- [Problem details]:
Revise the lines starting at the one that contains "The width and height of the screenshot is (500, 432)." and ending at the one that contains "will (161, 43).". Change every "icon" to "button" and keep everything else the same.

- [Entries provided]:
....

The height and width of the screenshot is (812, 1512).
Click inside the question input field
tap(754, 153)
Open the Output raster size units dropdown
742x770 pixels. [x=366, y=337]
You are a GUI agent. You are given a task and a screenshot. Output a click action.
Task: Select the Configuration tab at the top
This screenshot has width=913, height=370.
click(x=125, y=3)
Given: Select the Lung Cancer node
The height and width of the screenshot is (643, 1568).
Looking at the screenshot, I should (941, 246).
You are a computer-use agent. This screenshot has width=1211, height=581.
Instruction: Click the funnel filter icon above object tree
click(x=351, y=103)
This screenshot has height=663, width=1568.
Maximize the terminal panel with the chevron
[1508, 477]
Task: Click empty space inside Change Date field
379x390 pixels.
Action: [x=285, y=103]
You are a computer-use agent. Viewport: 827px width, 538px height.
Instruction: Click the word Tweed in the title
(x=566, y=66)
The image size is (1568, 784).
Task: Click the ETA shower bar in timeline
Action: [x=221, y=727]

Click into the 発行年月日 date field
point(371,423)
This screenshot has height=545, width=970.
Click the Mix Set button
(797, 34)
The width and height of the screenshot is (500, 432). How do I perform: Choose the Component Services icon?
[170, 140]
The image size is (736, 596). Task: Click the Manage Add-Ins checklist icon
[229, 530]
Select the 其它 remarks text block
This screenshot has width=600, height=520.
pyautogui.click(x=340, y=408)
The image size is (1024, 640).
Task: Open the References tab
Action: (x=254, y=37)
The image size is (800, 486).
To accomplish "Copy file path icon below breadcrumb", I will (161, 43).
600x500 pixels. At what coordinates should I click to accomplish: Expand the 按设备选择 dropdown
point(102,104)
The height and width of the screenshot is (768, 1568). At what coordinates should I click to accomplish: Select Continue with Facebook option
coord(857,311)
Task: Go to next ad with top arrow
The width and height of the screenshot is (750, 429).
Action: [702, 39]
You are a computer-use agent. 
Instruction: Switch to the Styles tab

....

- [Result of this exercise]:
The width and height of the screenshot is (500, 432). How do I perform: Choose the Component Services button?
[170, 140]
The image size is (736, 596). Task: Click the Manage Add-Ins checklist button
[229, 530]
Select the 其它 remarks text block
This screenshot has width=600, height=520.
pyautogui.click(x=340, y=408)
The image size is (1024, 640).
Task: Open the References tab
Action: (x=254, y=37)
The image size is (800, 486).
To accomplish "Copy file path button below breadcrumb", I will (161, 43).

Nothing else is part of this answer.